Diplomatic relations between Benin and Niger appear to be entering a thawing phase. The arrival of an official Nigerien delegation, led by the Prime Minister, at the inauguration ceremony of Benin’s new president in Cotonou signals a clear intent to move past a year-long diplomatic freeze triggered by the July 2023 coup in Niamey. This visit follows months of border closures, escalating rhetoric, and a paralyzing oil dispute that has weighed heavily on the economies of both Sahelian nations.
Diplomatic détente unfolds in Cotonou
The decision by Nigerien authorities to dispatch its Prime Minister—and not just a lower-ranking envoy—underscores the significance placed on this political transition in Benin. Since the military takeover that brought General Abdourahamane Tiani to power, Niamey had repeatedly accused Cotonou of hosting French military installations meant to undermine the transition government. Despite mediation efforts by outgoing President Patrice Talon, no meaningful dialogue had been restored. The change at the helm of Benin’s presidency now offers a fresh opening that Niamey seems eager to exploit without delay.
Regional observers interpret this move as part of a broader strategic repositioning by Niger. With Niamey’s recent withdrawal from the Economic Community of West African States (ECOWAS) alongside Mali and Burkina Faso—and the formation of the Alliance of Sahel States (ASS)—the country is actively seeking to strengthen ties along Africa’s Atlantic coast. This outreach to Benin may reflect a pragmatic adjustment in its foreign policy priorities.

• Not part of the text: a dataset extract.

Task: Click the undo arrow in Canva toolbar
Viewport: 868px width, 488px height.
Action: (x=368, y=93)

The oil pipeline dispute: the crisis behind the crisis
Beneath the diplomatic symbolism lies a critical economic challenge. The 2,000-kilometer pipeline connecting Niger’s Agadem oil fields—operated by the China National Petroleum Corporation (CNPC)—to the Sèmè-Kpodji terminal in Benin is the country’s only export route for crude oil. The pipeline was designed to transport up to 90,000 barrels per day, significantly boosting Niger’s national revenue. However, Benin’s decision to close the border in response to ECOWAS sanctions, followed by disputes over loading permits, has severely disrupted oil flows. Tensions peaked earlier this year with the detention of Nigerien nationals accused of trespassing on the terminal, further straining relations. For Niamey, where oil revenues now underpin much of the national budget, restoring stable ties with Benin is no longer just diplomatic—it’s a fiscal imperative.

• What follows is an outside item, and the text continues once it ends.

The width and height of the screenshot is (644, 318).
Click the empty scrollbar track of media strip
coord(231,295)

A shifting regional landscape
This tentative rapprochement extends beyond the bilateral sphere. It reflects a wider recalibration of West African geopolitics, where coastal nations must balance loyalty to ECOWAS with the practical need to maintain economic ties with Sahelian regimes. Togo has already adopted this pragmatic middle path, and Benin—under new leadership—appears poised to follow suit. The challenge will be separating political disagreements from operational cooperation, particularly in areas like security and trade.
The shared border region remains a flashpoint, plagued by the presence of armed groups linked to the Islamic State in the Greater Sahara and the Group for Support of Islam and Muslims. Without coordinated intelligence sharing, protected areas like the W and Pendjari National Parks continue to serve as safe havens for militants. Whether Benin’s new government will revive long-dormant military dialogue remains an open question. What is certain is that both sides face pressure to translate this symbolic gesture into concrete action: reopening the border fully, resuming oil shipments, and reinstating full diplomatic representation. After two years of uncertainty, economic actors on both sides are demanding clear signals to restore stability and confidence.